PROBLEMA PLANTEADO 1
Responde estas preguntas según el fragmento de más abajo:
(a) ¿Qué escribe Joseph?
(b) ¿Quién mantiene a Joseph?
(c) ¿En qué clase de lugar vive Joseph?

FRAGMENTO DEL TEXTO
§
La espera hace que Joseph se detenga y reflexione sobre su
naturaleza, sus mitades y los yoes que contiene su mundo interior, se pregunte
sobre la forma que adquiere la libertad, cómo nos sentimos cercanos de los
objetos perecederos y nos acostumbramos a la violencia. Joseph escribe sus
entradas de diario e intenta ver claro el mundo interno y externo que lo
define, una búsqueda borrosa y siempre al borde del fracaso. Porque en la
espera, Joseph siente cierto desprecio hacia su persona, un hombre mantenido
por su mujer y viviendo en una pequeña habitación desordenada, alguien que no
consigue diferenciar un día de otro y que estalla ante su mujer, viejos amigos
o sus vecinos de pensión y se fustiga por las escenas que provoca. El estudioso
con un gran plan vital convertido en alguien en suspenso, alejado de todo y de
todos, su destino por definir. No hay un orden ni unos códigos férreos a los
que acogerse, sino la pura especulación, la palabra, la mente.
§
FILAS ALMACENADAS
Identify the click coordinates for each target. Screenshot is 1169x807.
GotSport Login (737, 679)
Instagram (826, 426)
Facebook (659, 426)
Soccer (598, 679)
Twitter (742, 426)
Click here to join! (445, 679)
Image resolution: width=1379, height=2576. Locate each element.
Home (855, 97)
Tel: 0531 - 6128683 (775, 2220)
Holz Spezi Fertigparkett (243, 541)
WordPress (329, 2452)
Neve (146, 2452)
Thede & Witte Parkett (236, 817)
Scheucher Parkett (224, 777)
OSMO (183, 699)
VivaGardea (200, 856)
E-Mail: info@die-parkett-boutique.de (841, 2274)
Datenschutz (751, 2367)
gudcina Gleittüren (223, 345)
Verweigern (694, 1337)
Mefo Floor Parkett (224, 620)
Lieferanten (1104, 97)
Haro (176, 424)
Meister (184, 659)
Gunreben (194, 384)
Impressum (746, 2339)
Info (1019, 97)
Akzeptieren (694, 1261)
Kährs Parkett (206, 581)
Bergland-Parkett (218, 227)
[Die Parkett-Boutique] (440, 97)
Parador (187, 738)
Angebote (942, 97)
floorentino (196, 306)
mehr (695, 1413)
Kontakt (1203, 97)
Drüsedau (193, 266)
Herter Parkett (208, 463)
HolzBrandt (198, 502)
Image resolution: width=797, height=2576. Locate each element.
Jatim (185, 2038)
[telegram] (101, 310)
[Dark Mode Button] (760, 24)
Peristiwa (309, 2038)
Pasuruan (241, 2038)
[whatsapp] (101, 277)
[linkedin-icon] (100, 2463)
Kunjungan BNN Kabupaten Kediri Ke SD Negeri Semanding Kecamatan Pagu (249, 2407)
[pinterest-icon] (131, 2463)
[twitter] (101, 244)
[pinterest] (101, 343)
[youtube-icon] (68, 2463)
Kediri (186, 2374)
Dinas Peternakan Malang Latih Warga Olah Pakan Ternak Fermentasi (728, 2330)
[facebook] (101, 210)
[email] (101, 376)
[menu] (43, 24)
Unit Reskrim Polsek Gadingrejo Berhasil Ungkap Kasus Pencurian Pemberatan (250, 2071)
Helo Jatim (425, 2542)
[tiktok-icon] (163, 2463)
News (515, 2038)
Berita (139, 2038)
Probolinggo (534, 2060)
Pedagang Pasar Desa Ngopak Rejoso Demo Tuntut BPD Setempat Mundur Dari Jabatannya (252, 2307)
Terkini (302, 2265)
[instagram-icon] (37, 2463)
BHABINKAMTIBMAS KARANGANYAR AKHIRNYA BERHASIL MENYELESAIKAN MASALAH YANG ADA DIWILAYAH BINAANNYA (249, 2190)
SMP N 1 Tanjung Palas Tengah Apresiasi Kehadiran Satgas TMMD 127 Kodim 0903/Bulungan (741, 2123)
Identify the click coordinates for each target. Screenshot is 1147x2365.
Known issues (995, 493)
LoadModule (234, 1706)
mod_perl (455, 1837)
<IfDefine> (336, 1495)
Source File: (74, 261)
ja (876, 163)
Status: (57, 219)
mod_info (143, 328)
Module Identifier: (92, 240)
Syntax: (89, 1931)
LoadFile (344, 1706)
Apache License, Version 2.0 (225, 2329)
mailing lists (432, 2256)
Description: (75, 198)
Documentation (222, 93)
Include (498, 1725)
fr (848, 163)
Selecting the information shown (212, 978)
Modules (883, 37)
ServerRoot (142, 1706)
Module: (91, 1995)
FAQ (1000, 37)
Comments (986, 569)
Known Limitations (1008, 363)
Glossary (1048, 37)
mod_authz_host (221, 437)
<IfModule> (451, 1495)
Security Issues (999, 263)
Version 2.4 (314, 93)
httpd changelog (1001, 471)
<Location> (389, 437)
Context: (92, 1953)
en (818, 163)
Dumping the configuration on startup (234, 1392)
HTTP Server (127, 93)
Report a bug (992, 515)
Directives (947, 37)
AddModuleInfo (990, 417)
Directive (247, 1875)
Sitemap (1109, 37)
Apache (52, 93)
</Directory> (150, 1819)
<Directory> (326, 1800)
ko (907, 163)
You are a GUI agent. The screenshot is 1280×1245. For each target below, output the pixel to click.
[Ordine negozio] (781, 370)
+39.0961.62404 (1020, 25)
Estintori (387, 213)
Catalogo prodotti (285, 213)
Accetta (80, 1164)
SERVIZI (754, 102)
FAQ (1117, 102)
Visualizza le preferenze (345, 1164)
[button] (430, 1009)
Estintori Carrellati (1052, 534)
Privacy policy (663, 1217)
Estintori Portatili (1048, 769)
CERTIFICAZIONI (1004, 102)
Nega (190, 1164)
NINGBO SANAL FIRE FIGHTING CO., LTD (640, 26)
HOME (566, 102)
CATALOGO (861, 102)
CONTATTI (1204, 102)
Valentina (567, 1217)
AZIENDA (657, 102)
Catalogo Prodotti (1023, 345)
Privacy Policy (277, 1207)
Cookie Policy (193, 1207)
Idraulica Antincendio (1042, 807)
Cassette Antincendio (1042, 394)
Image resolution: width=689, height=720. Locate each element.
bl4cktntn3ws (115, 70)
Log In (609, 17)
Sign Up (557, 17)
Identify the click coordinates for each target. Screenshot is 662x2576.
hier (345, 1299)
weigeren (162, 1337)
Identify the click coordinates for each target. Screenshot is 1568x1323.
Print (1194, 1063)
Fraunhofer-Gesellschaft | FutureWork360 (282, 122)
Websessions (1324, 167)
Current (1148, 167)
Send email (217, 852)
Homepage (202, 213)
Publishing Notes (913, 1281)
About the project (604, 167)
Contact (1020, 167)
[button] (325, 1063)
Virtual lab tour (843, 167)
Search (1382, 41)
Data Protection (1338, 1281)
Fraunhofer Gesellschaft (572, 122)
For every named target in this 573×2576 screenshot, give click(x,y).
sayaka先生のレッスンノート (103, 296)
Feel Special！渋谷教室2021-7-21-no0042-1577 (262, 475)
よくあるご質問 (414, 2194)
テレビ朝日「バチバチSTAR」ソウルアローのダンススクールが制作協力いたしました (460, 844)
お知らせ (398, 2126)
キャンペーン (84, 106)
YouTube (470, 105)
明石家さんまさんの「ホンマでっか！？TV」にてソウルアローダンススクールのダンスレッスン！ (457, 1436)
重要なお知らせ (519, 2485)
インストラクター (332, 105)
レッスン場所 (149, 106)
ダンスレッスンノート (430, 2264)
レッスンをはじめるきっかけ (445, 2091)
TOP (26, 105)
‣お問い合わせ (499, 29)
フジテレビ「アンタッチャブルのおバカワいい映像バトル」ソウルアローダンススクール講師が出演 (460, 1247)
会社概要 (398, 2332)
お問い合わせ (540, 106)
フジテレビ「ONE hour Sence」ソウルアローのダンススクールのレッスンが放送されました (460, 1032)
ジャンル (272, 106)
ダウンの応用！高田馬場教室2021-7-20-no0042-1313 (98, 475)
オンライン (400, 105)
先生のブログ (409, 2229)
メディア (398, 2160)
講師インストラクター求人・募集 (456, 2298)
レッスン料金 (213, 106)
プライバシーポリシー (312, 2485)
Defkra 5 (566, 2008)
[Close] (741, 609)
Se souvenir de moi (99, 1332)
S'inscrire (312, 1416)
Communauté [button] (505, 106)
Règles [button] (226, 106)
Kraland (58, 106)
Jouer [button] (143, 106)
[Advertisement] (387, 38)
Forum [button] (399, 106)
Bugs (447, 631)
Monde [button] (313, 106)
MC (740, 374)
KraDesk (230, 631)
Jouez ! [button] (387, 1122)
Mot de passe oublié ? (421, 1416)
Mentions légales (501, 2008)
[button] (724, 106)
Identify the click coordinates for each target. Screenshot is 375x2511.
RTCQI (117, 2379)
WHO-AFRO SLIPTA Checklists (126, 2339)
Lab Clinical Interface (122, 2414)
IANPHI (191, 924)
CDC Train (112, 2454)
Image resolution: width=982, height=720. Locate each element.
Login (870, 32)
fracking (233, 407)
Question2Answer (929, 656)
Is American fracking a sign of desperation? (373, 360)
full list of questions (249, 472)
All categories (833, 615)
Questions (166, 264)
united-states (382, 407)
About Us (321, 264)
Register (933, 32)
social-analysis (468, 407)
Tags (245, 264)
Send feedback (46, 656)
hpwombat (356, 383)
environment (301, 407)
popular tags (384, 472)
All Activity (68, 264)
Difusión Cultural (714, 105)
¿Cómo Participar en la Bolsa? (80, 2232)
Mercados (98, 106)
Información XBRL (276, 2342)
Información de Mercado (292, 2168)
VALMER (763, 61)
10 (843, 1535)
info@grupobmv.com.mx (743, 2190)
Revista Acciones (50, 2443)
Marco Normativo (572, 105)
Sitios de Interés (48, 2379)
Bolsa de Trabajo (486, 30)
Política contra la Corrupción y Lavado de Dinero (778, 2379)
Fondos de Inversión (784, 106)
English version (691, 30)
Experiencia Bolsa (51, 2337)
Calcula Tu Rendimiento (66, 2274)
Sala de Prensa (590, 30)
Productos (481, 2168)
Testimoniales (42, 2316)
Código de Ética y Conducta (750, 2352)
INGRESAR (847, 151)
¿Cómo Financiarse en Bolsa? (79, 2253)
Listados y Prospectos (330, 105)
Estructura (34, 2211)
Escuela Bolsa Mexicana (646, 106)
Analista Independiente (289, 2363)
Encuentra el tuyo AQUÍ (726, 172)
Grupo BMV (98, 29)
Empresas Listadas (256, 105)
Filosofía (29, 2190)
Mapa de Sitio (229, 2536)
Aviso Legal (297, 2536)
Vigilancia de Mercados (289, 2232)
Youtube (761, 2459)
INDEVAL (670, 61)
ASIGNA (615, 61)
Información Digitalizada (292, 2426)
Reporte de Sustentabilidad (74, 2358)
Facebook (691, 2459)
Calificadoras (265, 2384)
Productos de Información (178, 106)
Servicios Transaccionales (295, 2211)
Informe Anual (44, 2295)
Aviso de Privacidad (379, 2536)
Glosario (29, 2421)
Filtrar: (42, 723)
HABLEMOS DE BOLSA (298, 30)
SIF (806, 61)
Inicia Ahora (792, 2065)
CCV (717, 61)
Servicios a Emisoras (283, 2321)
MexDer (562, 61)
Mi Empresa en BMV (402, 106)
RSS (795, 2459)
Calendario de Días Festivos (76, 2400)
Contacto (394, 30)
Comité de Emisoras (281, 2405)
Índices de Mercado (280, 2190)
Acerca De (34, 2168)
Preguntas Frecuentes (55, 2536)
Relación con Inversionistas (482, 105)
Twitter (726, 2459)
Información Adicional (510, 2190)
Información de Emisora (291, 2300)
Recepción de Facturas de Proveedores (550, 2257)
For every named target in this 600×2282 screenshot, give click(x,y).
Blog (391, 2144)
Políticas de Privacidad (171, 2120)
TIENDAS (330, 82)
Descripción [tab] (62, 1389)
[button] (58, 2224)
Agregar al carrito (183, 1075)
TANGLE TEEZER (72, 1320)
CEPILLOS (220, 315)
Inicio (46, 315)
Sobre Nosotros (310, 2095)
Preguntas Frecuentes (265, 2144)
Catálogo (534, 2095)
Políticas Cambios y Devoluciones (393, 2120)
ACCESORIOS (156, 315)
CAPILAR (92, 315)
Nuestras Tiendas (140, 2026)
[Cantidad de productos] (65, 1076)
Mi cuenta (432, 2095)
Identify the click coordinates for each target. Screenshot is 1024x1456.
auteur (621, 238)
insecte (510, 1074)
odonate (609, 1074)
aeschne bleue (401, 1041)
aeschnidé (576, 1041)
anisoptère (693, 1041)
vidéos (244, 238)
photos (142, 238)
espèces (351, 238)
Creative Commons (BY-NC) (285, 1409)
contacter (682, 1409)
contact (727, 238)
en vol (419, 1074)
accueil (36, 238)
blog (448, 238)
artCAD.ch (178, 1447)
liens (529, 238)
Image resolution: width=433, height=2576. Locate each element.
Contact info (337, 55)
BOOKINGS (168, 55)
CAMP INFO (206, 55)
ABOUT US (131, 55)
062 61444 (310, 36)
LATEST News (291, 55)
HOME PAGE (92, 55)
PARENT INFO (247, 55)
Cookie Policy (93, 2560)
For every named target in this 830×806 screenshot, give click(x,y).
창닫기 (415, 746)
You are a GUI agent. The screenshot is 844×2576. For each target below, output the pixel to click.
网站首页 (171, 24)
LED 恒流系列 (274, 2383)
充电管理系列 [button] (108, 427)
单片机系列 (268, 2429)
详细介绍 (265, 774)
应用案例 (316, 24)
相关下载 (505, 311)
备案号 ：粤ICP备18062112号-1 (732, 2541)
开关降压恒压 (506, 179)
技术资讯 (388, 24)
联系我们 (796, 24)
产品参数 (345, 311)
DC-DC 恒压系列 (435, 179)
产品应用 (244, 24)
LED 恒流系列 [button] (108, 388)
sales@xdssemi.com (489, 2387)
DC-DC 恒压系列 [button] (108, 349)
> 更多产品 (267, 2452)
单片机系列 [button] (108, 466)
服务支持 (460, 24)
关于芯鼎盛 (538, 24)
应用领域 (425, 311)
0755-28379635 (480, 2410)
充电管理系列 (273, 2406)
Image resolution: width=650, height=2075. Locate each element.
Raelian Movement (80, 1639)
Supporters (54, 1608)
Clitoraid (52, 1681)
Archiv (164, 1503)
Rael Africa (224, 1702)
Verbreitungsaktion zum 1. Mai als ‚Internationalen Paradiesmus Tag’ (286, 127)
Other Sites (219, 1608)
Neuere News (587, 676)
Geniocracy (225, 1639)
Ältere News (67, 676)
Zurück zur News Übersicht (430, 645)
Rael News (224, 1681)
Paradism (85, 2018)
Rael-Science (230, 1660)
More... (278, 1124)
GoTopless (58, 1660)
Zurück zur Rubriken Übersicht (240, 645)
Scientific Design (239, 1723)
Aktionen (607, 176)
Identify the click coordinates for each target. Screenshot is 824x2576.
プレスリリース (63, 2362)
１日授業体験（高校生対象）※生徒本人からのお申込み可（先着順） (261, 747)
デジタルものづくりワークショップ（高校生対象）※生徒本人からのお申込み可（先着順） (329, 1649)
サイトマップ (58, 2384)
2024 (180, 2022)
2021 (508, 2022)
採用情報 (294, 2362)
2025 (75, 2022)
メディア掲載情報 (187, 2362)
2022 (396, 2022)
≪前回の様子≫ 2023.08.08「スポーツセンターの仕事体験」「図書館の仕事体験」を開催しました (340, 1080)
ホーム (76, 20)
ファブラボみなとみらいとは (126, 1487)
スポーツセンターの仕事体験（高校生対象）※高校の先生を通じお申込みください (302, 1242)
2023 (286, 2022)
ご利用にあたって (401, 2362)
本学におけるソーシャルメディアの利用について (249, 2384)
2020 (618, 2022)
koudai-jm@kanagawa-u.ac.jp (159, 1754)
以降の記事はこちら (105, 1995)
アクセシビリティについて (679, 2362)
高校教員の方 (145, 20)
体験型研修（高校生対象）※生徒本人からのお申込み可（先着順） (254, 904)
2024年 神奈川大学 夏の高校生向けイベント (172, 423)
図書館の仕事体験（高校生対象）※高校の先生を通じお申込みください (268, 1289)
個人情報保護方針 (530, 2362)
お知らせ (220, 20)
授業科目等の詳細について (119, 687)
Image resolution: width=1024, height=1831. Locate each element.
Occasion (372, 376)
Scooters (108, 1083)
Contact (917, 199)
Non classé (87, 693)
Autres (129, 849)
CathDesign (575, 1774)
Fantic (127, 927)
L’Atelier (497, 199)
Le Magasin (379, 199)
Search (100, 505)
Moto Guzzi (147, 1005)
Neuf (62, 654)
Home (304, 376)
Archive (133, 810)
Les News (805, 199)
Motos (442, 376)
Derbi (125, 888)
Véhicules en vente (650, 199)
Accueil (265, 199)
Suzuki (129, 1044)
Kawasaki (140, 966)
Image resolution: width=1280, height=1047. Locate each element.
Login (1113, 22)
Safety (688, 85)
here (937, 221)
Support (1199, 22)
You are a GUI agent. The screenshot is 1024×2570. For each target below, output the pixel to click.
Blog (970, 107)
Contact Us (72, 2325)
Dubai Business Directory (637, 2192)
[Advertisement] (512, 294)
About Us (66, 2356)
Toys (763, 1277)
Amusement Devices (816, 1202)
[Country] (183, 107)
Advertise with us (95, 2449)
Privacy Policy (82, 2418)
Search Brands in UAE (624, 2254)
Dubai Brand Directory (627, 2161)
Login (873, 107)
§
PROBLEMA PLANTEADO 2
Copia sin cambios las filas almacenadas, desde la que contiene "Lab Clinical Interface (122, 2414)" hasta la que contiene "INDEVAL (670, 61)", ambas incluidas.

RESPUESTA ESPERADA 1
(a) Sus entradas de diario.
(b) Su mujer.
(c) En una pequeña habitación desordenada.

RESPUESTA ESPERADA 2
Lab Clinical Interface (122, 2414)
IANPHI (191, 924)
CDC Train (112, 2454)
Image resolution: width=982, height=720. Locate each element.
Login (870, 32)
fracking (233, 407)
Question2Answer (929, 656)
Is American fracking a sign of desperation? (373, 360)
full list of questions (249, 472)
All categories (833, 615)
Questions (166, 264)
united-states (382, 407)
About Us (321, 264)
Register (933, 32)
social-analysis (468, 407)
Tags (245, 264)
Send feedback (46, 656)
hpwombat (356, 383)
environment (301, 407)
popular tags (384, 472)
All Activity (68, 264)
Difusión Cultural (714, 105)
¿Cómo Participar en la Bolsa? (80, 2232)
Mercados (98, 106)
Información XBRL (276, 2342)
Información de Mercado (292, 2168)
VALMER (763, 61)
10 (843, 1535)
info@grupobmv.com.mx (743, 2190)
Revista Acciones (50, 2443)
Marco Normativo (572, 105)
Sitios de Interés (48, 2379)
Bolsa de Trabajo (486, 30)
Política contra la Corrupción y Lavado de Dinero (778, 2379)
Fondos de Inversión (784, 106)
English version (691, 30)
Experiencia Bolsa (51, 2337)
Calcula Tu Rendimiento (66, 2274)
Sala de Prensa (590, 30)
Productos (481, 2168)
Testimoniales (42, 2316)
Código de Ética y Conducta (750, 2352)
INGRESAR (847, 151)
¿Cómo Financiarse en Bolsa? (79, 2253)
Listados y Prospectos (330, 105)
Estructura (34, 2211)
Escuela Bolsa Mexicana (646, 106)
Analista Independiente (289, 2363)
Encuentra el tuyo AQUÍ (726, 172)
Grupo BMV (98, 29)
Empresas Listadas (256, 105)
Filosofía (29, 2190)
Mapa de Sitio (229, 2536)
Aviso Legal (297, 2536)
Vigilancia de Mercados (289, 2232)
Youtube (761, 2459)
INDEVAL (670, 61)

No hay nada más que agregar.